| Exercise instructions |
**a)** In the post about Zach's diagnoses, list the things whose results the doctor went over with the parents.
**b)** Carry the post about Zach's diagnoses forward from its last sentence.

| Document passage |
Start of Block

Believing

Well, if you’ve been paying attention, you won’t be surprised.

We met with a neuropsychologist yesterday and found out that Zach has a host of diagnosable issues.  I decided not to name them all here, but like I said, if you’ve been paying attention you can probably make some good guesses.

We’ve known for some time that he probably had some issues.  And then when we started homeschooling, they were unmistakable.  Still, I kept hoping that it was just his neurotic mother overreacting. Or that maybe all of these disparate issues could be explained by one easy-to-fix problem.  But as the doctor went over the results of hours and hours of testing, observations, and teacher reports, giving us a list of his “special needs,” the reality of all that he is dealing with sank in.

And I spent the next twelve hours crying.  My sweet, sweet baby is going to have to work so hard to make his way in this world.  And it breaks my heart.

Which is why I don’t think I have ever been more grateful to be married to Jeff.  His response to the diagnoses?  “We didn’t learn anything today that we didn’t already know. He’s the same kid he was yesterday.  And we’ll figure out how to teach him what he needs to know.”

End of Block

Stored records
Start of Block

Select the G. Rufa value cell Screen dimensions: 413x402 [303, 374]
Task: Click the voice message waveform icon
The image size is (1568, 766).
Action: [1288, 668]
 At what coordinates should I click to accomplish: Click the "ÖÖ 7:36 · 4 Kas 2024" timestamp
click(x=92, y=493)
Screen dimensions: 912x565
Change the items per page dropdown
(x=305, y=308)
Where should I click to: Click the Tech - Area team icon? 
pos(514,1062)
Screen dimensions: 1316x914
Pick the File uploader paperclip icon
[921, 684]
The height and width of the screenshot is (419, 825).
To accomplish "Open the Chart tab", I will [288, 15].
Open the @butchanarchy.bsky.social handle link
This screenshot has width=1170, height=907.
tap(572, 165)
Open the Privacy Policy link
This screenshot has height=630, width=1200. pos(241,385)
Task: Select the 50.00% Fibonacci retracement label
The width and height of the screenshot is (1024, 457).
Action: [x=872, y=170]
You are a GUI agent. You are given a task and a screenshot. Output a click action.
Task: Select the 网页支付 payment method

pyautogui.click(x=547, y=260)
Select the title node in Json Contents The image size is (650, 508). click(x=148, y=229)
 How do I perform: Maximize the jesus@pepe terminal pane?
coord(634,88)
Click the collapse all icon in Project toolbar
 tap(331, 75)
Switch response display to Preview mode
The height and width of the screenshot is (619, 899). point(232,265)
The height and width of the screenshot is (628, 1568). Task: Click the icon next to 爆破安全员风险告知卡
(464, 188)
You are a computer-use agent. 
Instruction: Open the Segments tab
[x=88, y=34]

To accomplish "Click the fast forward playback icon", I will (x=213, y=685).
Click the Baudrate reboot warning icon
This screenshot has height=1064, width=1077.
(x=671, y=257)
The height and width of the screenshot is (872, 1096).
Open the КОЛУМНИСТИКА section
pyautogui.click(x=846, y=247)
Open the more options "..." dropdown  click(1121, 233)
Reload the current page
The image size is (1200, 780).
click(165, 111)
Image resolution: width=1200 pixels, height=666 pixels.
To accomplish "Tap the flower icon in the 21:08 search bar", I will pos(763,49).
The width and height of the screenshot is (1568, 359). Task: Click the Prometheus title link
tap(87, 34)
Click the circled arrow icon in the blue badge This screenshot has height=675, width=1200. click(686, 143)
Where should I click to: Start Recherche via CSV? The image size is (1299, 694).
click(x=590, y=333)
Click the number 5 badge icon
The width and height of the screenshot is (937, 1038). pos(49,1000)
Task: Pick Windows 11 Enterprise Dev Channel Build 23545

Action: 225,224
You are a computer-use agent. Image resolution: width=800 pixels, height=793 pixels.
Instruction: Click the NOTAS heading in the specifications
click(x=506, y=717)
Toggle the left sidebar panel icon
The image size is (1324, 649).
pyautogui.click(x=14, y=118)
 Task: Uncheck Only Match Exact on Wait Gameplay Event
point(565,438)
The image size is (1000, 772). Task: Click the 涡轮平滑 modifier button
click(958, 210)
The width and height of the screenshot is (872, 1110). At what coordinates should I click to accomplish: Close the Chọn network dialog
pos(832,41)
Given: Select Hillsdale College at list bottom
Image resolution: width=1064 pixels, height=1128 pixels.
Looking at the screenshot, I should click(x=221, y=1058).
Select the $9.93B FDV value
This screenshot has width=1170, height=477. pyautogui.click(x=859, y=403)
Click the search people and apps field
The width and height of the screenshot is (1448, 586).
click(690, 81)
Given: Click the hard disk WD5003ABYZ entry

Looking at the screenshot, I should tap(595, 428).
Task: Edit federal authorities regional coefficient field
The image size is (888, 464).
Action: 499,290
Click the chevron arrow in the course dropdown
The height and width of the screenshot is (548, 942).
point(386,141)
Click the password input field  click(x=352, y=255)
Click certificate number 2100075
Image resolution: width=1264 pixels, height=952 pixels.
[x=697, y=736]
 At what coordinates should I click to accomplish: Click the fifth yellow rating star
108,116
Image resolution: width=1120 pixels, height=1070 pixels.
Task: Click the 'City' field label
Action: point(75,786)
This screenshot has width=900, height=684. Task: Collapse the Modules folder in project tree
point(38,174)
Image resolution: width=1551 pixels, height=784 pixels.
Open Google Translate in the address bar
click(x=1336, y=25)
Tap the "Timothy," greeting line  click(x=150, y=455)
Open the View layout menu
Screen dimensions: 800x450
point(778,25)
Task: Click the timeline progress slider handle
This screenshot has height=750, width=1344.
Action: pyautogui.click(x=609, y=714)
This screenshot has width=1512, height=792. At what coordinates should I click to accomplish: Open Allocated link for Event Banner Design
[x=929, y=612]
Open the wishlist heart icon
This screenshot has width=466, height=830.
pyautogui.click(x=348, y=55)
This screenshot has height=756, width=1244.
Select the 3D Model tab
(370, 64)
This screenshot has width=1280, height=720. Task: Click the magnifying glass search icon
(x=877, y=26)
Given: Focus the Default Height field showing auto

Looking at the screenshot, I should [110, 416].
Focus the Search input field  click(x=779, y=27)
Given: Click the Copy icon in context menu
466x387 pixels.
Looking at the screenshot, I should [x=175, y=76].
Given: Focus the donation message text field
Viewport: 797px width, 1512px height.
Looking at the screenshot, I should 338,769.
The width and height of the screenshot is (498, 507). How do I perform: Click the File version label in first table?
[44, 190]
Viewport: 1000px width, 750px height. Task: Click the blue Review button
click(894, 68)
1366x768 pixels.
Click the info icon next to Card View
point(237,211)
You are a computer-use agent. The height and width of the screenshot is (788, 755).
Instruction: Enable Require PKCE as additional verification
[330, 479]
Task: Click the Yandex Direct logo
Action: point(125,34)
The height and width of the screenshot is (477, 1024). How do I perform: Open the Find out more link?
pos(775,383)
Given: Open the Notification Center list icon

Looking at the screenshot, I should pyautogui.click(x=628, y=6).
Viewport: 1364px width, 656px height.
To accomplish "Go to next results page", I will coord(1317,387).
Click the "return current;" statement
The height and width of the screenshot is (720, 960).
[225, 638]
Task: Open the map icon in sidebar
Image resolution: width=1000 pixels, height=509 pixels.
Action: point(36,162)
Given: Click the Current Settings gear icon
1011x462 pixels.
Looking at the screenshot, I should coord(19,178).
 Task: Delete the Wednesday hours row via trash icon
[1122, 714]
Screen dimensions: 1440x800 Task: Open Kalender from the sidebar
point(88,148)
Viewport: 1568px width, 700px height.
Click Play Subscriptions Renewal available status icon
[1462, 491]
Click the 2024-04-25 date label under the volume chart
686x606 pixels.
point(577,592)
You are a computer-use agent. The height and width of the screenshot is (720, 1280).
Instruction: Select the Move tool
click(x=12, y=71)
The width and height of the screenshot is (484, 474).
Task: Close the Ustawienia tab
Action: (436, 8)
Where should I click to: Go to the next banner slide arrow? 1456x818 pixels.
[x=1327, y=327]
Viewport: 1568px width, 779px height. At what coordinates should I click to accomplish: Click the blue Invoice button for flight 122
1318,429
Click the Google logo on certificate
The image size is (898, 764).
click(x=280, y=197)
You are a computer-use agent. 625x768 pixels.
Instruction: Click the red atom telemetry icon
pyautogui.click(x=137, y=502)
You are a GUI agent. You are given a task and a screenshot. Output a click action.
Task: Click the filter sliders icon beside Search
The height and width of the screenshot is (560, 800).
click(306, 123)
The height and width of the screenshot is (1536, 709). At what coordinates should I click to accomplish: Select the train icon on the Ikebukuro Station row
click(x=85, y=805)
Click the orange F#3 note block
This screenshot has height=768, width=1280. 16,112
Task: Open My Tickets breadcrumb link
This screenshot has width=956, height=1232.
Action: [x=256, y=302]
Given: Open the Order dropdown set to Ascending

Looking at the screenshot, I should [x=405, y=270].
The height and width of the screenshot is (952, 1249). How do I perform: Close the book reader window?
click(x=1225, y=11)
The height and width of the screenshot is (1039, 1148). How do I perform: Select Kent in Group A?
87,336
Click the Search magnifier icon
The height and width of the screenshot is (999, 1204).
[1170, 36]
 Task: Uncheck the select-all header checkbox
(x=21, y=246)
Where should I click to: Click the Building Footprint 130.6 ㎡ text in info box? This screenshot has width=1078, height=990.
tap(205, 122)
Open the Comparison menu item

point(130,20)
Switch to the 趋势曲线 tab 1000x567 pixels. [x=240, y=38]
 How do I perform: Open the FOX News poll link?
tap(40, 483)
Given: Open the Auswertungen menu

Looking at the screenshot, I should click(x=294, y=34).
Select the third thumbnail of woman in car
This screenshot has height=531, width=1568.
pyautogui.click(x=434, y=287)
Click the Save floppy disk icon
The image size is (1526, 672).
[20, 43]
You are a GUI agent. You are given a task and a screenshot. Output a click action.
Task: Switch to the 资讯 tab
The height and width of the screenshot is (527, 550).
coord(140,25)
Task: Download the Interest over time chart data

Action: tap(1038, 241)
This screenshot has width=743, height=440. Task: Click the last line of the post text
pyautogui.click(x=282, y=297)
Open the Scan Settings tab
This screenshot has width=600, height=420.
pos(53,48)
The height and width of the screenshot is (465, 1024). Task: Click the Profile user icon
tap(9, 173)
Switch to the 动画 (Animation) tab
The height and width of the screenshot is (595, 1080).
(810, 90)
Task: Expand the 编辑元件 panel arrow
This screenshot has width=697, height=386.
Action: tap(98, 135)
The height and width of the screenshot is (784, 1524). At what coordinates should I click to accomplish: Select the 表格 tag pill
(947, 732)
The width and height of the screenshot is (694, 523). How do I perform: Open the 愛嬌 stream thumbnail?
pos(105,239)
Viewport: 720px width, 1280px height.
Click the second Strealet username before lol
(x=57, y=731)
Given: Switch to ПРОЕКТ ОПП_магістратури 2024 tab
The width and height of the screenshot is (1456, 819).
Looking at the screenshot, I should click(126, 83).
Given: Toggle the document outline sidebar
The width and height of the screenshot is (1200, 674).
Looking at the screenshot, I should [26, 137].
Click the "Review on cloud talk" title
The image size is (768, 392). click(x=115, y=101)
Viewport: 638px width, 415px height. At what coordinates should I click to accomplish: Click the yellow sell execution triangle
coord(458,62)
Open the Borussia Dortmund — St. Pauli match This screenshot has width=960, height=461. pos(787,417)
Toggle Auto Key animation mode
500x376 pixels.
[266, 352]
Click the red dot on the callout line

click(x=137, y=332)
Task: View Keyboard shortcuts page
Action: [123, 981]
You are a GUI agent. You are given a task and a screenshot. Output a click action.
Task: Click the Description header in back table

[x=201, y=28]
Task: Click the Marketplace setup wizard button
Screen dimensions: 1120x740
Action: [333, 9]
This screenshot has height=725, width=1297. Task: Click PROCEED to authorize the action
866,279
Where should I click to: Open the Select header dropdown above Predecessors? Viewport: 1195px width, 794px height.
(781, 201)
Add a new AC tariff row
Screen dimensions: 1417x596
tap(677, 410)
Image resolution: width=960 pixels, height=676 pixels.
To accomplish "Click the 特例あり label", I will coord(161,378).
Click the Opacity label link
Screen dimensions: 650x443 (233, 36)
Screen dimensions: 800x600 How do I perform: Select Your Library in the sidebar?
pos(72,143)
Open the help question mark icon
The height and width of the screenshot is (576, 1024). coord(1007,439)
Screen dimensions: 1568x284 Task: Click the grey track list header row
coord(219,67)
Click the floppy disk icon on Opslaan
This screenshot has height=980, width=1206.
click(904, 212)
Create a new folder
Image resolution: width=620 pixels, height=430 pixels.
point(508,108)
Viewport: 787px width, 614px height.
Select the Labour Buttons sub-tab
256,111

End of Block

| Answers given |
**a)** Testing (hours and hours of it), observations, teacher reports

**b)**
When that didn’t help much, he said, “Look.  God didn’t make a mistake with Zach.  God wanted someone just like Zach to glorify him.  He’s a great kid and he’s going to find a way to do the thing he was created to do.”

Which I’m choosing to believe because I don’t think I would stop crying if I didn’t.

About Tara Edelschick

Right now, Tara is on sabbatical in Costa Rica. She is sleeping more, and exercising and flossing every day for the first time in her life. She is enjoying her husband, her boys, and Nafisa (the daughter she never had) more than she ever has. And she is learning to rest in the arms of the one who doesn't rank you based on how many things you can cross off your list at the end of the day. Follow her on Twitter@TaraWonders.

  • Courtney

    I'm sorry, Tara — that would be a tough thing for any mother to take in. I'll be praying for you all, and looking forward to seeing who Zach becomes and how God uses him.

  • http://www.talesofatvaholic.com Shannah

    T – Sending a big hug. Zach is a good, sweet, happy boy with fabulous parents who love him very much. With you guys and your friend God on his side, he has everything he needs. Hang in there…

  • Tim D

    Tara, having lives with you and Zach for a year, I have zero doubt that Zach is going to be a healthy and very successful young man in everything he pursues. He is an extraordinary kid who is receiving an extraordinary childhood.

    I understand your grief, but at least now you have a clear picture and you can give him everything he needs. He is going to have a beautiful testimony.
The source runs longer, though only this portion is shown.